Every nudge email you send to a stale address kills your domain reputation and wastes a follow-up slot. Prospeo refreshes 300M+ contacts every 7 days - not every 6 weeks like other providers - so you're always nudging real, active inboxes at $0.01 per verified email.
Clean data turns silent prospects into actual replies.
FAQ
How many follow-up emails should I send?
Four to seven touchpoints total, per Instantly's 2026 data. Beyond seven, returns diminish sharply unless each touch adds genuine new value. Space them 3-4 days apart and make sure every message introduces a new angle or reason to reply.
What's the best day to send a nudge email?
Tuesday and Wednesday perform best in Instantly's 2026 benchmarks, with reply rates dropping 27% on weekends. Within those days, aim for 10 AM-1 PM in your recipient's time zone. Sales.co found Thursday had the highest positive reply rate at 10.5%, so test your own audience rather than treating any single benchmark as law.
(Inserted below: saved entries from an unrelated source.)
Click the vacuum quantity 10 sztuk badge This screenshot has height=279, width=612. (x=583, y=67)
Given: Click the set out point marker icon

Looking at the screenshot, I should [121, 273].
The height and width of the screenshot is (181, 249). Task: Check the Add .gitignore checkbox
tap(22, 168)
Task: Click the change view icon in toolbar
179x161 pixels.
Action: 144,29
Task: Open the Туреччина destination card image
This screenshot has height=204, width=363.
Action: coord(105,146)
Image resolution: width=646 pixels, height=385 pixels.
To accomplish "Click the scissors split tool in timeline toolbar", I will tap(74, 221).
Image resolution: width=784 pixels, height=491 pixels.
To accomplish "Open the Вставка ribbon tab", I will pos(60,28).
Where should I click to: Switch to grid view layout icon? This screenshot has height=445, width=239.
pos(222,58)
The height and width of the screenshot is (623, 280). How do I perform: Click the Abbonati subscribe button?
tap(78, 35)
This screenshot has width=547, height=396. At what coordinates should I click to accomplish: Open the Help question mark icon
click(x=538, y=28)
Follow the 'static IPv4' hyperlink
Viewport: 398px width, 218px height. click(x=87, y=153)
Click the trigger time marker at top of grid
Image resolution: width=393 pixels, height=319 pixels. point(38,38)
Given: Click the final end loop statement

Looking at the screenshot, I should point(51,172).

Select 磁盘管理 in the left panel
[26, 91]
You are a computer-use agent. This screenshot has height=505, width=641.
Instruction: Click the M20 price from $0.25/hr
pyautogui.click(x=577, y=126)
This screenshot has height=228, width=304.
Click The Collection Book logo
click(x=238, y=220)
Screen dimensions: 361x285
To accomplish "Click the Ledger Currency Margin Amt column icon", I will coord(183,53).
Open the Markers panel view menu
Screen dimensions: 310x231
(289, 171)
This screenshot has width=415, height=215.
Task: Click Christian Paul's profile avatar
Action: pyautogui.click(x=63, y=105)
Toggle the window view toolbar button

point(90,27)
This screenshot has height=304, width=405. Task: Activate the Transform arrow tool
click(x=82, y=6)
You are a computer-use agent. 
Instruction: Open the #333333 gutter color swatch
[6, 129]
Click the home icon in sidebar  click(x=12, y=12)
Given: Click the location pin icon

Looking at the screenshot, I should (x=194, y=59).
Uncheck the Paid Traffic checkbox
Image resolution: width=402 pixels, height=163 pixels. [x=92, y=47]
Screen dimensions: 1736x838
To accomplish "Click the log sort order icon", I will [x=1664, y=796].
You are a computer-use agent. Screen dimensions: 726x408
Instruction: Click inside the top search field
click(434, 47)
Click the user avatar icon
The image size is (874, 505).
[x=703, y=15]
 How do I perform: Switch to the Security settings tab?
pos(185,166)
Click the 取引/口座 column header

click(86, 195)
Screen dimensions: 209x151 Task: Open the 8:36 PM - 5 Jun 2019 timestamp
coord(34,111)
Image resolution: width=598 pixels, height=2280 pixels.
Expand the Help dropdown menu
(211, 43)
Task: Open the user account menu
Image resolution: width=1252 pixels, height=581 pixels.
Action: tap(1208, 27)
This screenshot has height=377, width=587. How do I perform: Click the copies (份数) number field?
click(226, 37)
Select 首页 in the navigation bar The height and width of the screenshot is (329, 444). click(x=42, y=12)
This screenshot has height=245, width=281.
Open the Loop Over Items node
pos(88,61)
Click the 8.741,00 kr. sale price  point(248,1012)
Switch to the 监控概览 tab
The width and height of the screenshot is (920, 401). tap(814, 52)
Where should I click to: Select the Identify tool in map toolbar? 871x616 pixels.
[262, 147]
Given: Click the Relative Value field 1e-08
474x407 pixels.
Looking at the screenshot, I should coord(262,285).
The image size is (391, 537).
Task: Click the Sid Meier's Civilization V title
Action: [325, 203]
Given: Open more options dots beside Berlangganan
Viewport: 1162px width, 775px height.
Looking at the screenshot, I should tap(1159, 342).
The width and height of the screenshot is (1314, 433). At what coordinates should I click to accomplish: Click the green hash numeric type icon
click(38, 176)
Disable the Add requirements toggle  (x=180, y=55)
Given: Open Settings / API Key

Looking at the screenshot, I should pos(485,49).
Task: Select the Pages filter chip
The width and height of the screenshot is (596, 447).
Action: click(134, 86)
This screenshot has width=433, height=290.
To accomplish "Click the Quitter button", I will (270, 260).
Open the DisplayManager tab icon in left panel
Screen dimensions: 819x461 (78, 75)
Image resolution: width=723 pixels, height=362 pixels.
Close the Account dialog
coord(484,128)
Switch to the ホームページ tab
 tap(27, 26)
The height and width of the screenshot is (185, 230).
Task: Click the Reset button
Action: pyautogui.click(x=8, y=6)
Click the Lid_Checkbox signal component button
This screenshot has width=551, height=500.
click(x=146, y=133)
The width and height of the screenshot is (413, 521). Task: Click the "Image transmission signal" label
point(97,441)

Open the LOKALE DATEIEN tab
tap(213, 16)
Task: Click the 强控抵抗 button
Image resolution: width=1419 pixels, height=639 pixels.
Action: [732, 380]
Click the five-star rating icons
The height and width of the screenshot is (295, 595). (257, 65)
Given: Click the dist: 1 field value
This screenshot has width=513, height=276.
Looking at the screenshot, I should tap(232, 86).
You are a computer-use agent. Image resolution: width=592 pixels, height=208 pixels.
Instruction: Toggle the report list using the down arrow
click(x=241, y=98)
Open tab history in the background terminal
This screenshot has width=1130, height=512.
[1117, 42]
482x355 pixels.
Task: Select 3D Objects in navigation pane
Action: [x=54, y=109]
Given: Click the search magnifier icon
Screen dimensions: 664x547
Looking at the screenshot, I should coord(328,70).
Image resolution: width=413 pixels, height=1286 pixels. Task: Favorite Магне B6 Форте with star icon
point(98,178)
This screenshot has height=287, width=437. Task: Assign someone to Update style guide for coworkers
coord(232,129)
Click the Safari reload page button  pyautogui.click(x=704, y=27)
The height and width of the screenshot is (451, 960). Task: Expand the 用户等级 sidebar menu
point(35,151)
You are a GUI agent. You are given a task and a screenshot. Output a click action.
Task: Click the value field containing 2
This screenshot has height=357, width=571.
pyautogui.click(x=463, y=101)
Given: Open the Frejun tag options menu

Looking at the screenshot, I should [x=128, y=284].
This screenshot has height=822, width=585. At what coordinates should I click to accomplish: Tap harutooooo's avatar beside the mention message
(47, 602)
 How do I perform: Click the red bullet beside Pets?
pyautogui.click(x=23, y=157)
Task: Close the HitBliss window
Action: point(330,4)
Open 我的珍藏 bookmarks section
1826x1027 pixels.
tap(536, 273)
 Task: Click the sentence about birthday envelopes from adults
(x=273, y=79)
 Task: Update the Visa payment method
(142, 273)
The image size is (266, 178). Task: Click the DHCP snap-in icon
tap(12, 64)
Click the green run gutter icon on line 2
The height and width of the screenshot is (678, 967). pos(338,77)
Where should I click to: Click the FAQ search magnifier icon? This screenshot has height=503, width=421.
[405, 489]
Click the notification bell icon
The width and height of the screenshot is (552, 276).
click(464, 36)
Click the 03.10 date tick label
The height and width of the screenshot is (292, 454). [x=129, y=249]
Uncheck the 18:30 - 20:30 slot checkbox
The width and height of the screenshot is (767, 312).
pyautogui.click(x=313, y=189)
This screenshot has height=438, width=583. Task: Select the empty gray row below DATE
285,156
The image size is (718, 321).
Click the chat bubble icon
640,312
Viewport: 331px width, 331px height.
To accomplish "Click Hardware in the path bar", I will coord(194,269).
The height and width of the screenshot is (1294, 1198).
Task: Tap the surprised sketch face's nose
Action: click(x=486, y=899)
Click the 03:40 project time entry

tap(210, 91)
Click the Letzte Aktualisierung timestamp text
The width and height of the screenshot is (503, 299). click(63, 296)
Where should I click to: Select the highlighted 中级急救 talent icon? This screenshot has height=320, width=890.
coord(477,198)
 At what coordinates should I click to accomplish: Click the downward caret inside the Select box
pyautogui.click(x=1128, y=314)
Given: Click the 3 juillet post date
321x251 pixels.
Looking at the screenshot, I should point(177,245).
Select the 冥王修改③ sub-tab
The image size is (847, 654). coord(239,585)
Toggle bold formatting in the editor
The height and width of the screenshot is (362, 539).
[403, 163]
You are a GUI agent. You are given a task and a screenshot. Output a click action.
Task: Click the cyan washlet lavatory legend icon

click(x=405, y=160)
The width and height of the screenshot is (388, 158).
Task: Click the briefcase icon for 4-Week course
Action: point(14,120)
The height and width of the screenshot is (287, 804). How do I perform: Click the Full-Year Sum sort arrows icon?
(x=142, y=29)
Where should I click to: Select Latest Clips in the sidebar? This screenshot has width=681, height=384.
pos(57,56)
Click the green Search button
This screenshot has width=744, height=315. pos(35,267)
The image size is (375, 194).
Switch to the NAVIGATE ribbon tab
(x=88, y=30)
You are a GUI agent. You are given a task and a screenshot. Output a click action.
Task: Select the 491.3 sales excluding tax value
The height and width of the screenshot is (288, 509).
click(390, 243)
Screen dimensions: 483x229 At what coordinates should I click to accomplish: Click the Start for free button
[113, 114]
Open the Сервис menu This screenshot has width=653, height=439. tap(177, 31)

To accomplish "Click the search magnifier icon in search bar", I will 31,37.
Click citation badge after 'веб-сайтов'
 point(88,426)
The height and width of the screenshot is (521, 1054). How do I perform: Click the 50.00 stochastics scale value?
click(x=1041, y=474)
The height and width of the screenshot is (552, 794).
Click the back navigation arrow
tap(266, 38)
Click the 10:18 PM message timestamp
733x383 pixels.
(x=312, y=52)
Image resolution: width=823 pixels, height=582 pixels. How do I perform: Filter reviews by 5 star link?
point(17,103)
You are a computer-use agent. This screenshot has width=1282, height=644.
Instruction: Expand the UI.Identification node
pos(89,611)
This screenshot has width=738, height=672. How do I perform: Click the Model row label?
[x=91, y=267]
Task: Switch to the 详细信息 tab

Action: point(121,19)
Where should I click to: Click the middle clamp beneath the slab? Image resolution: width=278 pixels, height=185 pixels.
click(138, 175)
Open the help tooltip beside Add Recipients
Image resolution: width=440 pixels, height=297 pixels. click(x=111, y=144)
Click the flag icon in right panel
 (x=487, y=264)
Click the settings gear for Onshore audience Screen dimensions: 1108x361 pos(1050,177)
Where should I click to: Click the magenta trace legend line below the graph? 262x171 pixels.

How do I follow up without being pushy?
Reference something specific from your previous conversation, keep the message under 80 words, and always give the recipient an easy out. Saying "no worries if the timing's off" paradoxically increases reply rates because it removes pressure. Every follow-up should add new context or value, not just repeat your ask.
Should reminder emails be formal or casual?
Casual wins decisively - informal tone generates 78% more positive replies across 2M+ emails in Sales.co's dataset. Write like a human. Drop the "I trust this message finds you well" and get to the point.
How do I make sure my nudge email doesn't bounce?
Verify every address before sending. Stale CRM data is the #1 silent killer of follow-up campaigns. If your bounce rate exceeds 5%, your data needs fixing before your copy does. Skip this step and you'll spend weeks tweaking subject lines while half your emails land nowhere.